4) Se pudermos comparar a demonstração a uma cadeia de argumentos, (…) em que
cada um é comprovado por aqueles que o precedem, e cuja ordem é, portanto, lógica, a
argumentação será mais semelhante a um fuso de argumentos, independentes uns dos outros
e convergentes para a mesma conclusão. (…) A ordem dos argumentos é, pois, relativamente
livre, e depende do orador (…) Por outro lado, depende do auditório, no sentido em que o
orador dispõe os seus argumentos segundo as reações, verificadas ou imaginadas, dos seus
ouvintes. Em suma, a ordem não é lógica, é psicológica. (…)
5) Numa argumentação, a conclusão não é, ou não é só, um enunciado sobre o mundo;
ela expressa acima de tudo o acordo entre interlocutores. (…) A conclusão é reivindicada pelo
orador como algo que deve impor-se, encerrar o debate. Mas no que se refere ao auditório,
este não é obrigado a aceitá-lo; continuar ativo e responsável tanto pelo sim quanto pelo não.

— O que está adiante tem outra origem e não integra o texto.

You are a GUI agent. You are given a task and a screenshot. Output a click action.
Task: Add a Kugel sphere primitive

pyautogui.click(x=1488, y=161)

É principalmente neste sentido que a conclusão é controversa: ela compromete tanto quem
aceita quanto quem recusa.
Olivier Reboul, Introdução à Retórica
Tarefas
1. Quais são as cinco características da argumentação apresentadas pelo autor?
2. Qual é a diferença entre argumentação e demonstração?
3. O que entende por dialética e por retórica?
4. Qual a diferença entre verdadeiro e verosímil?